▸ **Exercise prompt**:
Please restate, word for word, the lines below that begin at the one with "You are a computer-use agent." and end at the one with "Task: Click inside the Type to search field". Leave out all other lines.
The data START
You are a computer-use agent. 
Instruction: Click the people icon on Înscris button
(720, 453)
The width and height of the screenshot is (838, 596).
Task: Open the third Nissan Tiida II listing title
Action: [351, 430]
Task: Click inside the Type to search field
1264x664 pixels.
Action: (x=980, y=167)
The data END
The data START
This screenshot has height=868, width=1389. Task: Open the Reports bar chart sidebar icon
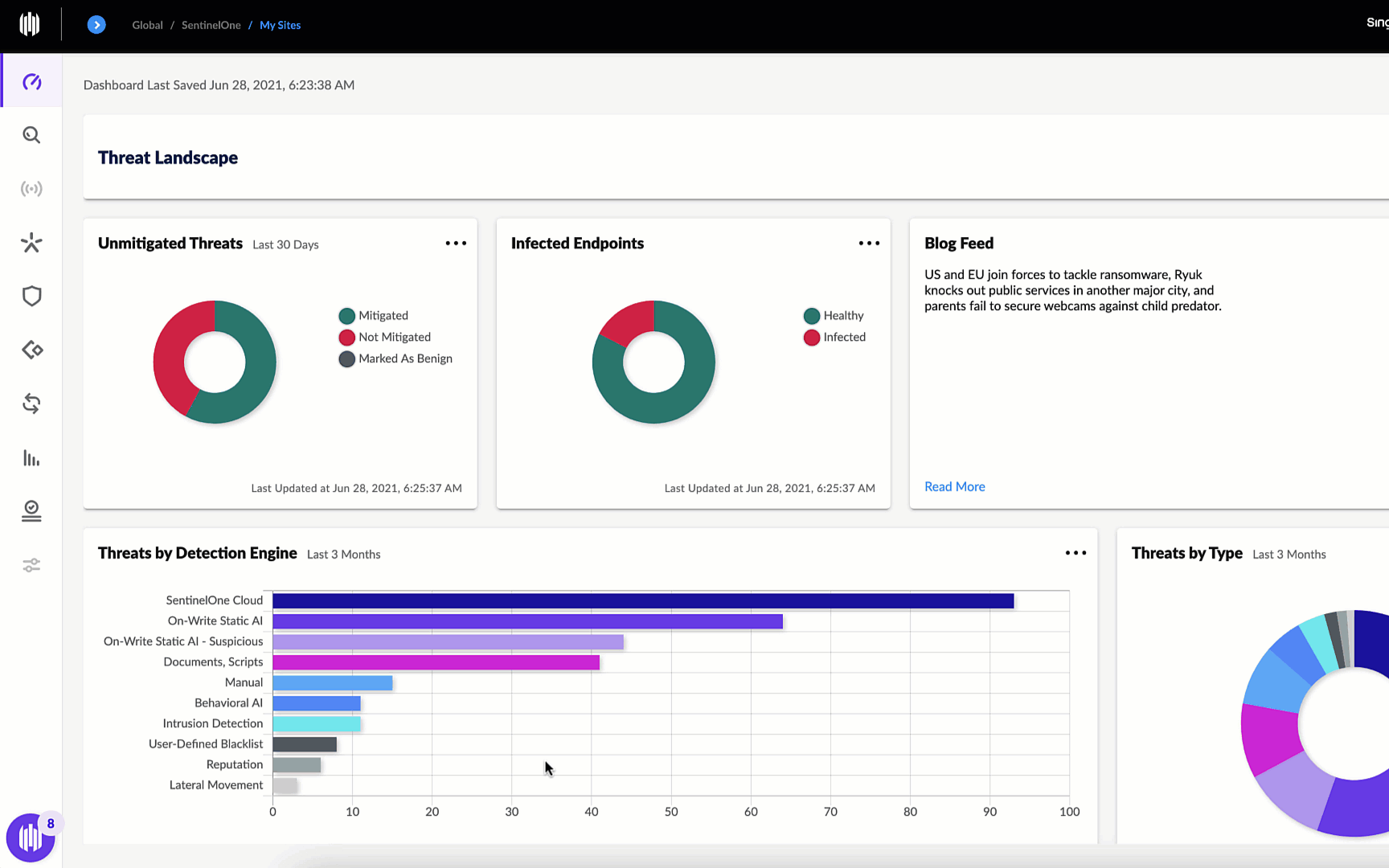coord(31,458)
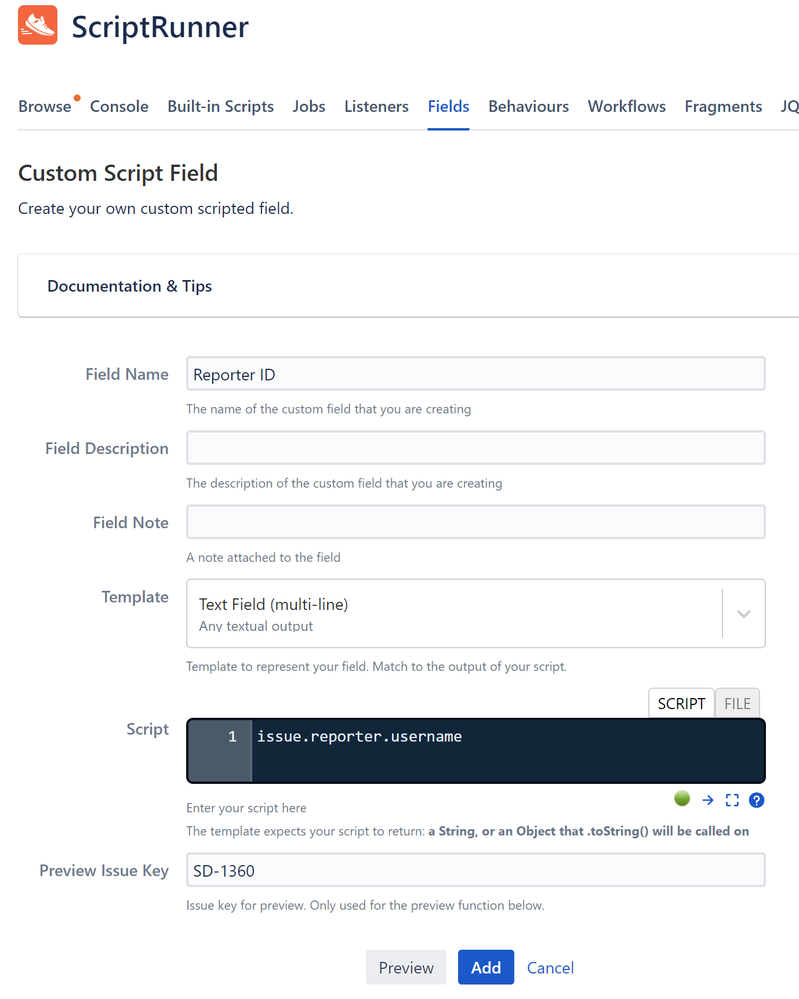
The data END
▸ **Answer space**:
You are a computer-use agent. 
Instruction: Click the people icon on Înscris button
(720, 453)
The width and height of the screenshot is (838, 596).
Task: Open the third Nissan Tiida II listing title
Action: [351, 430]
Task: Click inside the Type to search field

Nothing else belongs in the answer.